As the end of the year approaches, how well do you know your personal “tax landscape?”
From income changes to changes in family size; from growth in capital gains to the potential impact of alternative minimum tax; from the annual hunt for additional tax deductions and the proverbial “shoebox” of unorganized receipts, how well you are prepared can directly impact how well you are able to engage in smart year end tax planning.
Charitable Giving & Tax Planning
A recent article in Forbes touched upon charitable contributions as one way to engage in smarter tax planning.

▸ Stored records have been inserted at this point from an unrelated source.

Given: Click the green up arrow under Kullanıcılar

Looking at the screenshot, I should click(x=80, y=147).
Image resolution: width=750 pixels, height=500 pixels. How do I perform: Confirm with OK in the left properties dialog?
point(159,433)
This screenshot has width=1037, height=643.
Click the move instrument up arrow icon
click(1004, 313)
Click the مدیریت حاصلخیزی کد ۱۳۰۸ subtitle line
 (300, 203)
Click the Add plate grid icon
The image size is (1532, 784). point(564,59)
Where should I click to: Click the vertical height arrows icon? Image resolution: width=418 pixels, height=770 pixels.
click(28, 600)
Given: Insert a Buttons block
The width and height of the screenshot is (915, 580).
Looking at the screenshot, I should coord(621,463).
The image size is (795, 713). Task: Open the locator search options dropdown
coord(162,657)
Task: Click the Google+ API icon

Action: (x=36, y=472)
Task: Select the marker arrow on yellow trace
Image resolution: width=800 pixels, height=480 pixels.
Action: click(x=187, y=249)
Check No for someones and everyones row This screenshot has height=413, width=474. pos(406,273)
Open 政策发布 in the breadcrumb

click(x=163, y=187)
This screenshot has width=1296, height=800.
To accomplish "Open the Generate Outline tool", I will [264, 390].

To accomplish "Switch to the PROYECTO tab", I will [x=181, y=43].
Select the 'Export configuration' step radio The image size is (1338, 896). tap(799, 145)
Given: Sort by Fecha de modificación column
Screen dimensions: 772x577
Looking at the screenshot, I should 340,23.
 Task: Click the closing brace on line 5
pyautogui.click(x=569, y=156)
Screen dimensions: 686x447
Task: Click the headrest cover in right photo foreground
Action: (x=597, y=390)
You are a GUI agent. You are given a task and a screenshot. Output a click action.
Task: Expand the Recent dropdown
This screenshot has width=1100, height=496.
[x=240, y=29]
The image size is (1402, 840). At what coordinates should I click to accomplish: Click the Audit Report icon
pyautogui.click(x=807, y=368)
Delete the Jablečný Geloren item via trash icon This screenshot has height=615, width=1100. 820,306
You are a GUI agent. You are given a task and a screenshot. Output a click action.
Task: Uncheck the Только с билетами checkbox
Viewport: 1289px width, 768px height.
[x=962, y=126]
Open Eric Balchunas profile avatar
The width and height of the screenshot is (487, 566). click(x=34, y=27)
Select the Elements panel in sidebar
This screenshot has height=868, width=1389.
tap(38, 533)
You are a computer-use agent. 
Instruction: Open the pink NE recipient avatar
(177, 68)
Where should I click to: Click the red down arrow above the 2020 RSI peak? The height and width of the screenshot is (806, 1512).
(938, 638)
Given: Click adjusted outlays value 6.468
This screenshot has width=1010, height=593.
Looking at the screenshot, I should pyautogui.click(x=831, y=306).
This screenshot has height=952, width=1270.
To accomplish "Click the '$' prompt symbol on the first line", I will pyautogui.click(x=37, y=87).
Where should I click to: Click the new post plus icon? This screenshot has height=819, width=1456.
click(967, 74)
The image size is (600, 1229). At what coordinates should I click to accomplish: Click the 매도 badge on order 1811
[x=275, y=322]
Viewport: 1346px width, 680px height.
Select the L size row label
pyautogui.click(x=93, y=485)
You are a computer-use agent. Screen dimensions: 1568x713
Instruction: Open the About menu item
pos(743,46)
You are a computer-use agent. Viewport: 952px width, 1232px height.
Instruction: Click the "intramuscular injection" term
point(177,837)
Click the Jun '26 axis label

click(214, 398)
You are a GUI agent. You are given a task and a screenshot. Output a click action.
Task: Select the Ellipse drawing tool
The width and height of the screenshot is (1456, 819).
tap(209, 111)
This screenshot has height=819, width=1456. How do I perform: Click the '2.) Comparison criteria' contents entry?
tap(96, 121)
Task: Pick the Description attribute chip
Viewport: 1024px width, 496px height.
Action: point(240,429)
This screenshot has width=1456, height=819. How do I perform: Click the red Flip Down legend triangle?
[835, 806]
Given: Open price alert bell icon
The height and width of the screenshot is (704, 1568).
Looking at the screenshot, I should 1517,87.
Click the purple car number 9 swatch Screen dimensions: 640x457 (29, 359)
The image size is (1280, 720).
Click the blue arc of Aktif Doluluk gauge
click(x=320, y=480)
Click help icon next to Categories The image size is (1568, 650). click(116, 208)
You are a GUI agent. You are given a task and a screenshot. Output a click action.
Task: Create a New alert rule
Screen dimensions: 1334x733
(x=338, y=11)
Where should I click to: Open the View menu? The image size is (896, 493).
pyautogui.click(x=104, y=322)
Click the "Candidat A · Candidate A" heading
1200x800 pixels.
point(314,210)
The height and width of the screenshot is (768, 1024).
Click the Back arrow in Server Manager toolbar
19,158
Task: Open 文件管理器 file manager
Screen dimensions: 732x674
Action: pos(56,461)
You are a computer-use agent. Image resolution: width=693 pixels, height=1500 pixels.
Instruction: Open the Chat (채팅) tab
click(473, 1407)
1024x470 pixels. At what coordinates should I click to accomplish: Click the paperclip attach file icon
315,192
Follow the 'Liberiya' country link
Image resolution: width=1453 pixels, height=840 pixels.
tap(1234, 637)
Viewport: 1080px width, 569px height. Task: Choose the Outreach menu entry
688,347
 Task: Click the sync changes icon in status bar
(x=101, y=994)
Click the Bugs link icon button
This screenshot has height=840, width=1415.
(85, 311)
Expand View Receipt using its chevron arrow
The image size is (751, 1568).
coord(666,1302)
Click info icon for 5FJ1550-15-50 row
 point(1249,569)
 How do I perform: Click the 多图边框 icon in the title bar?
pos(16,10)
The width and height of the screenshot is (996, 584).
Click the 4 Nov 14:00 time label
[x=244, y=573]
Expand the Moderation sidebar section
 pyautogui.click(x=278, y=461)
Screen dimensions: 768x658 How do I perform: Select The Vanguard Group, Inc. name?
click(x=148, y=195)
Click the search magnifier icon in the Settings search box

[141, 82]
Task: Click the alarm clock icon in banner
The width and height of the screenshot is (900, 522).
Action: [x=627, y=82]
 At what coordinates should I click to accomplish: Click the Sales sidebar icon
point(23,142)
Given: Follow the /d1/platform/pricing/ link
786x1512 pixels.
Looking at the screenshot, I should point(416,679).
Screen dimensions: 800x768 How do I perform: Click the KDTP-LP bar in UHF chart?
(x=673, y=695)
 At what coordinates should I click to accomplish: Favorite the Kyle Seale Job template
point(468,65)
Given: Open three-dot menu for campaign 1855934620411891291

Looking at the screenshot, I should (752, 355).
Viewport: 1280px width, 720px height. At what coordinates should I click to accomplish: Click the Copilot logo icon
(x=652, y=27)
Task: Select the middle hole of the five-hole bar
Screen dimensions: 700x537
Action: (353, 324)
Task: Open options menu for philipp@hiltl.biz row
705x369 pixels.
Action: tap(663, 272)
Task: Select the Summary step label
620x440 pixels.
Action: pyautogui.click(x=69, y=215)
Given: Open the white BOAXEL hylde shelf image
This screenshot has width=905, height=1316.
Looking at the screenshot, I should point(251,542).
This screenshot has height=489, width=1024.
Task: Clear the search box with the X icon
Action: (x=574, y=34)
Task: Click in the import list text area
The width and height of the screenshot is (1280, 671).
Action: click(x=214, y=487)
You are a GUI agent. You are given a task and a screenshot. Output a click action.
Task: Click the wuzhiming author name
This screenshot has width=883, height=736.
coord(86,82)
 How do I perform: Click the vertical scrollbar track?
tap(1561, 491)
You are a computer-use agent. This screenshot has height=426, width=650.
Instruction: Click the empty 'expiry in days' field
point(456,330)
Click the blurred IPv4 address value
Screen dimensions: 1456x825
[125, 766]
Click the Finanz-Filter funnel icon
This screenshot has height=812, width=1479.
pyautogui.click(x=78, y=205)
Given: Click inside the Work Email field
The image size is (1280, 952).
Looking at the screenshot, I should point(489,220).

Donor advised funds (DAFs) are a tool that can serve your tax reduction needs in the following ways:
- You can receive an immediate income tax deduction in the year you contribute to your donor advised fund. Since a DAF is administered by a public charity, contributions immediately qualify for maximum income tax benefits. The IRS does mandate some limitations, depending upon the adjusted gross income (AGI) of the donor:
- Deduction for cash – up to 50 % of AGI.
- Deduction for securities and other appreciated assets – up to 30 % of AGI.
- There is a five-year carry-forward for unused deductions.
- You will incur no capital gains tax on gifts of appreciated assets held longer than one year (i.e. securities, real estate, other illiquid assets.)
- A donor advised fund will not be subject to estate taxes.
- The investments in a DAF can appreciate tax-free.
If you are subject to alternative minimum tax (AMT), your contribution into a DAF will reduce your AMT impact. Certain assets, such as closely-held stock and real estate, can allow a donor to enjoy the full-market value of the assets as a deduction (subject to the AGI limitations mentioned previously.)